Cyborg Identity

Jean Luc Picard as Borg

Another recent Smithsonian lecture I attended was on cyborgs—past, present, and future. A cyborg is a genetically enhanced human, a person with both biological and artificial parts—and they’re everywhere now, not just in science fiction movies!


Perhaps the first representation of a cyborg in media was the monster Frankenstein, who was created from reanimated dead tissue. Later, Edgar Allen Poe dealt with that issue in The Man That Was Used Up about a man with extensive prostheses. In 1960, the term was coined to use in relation to space flight. It was decided that it would be best/most efficient to modify man to adapt to space versus adapting an environment in space to human needs. The question then became how to merge technology into the body. This possibility of reengineering the human body was investigated extensively in the 1960s with NASA’s “Engineering Man for Space”, the 1963 Cyborg Study.

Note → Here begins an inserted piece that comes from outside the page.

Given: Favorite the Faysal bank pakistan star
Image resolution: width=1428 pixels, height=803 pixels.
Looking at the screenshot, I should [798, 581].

diagram of NASA's cyborg study

Throughout the 1970s and 1980s up until present day, cyborgs have been popping up in television shows and movies more and more: Star Wars’ Darth Vader, Star Trek’s Data and Borg, Battlestar Gallactica’s cylons, the Terminator, the Six Million Dollar Man, Gattaca, Iron Man, and many others.


Now, artificial limbs and hearts, implants, knee replacements, pacemakers, and cochlear implants, among other medical advances, are accepted as quite common. What will the future hold? Transhumanism? A larger role for artificial intelligence and augmented reality? Cryogenics? Natural evolution? Only time will tell.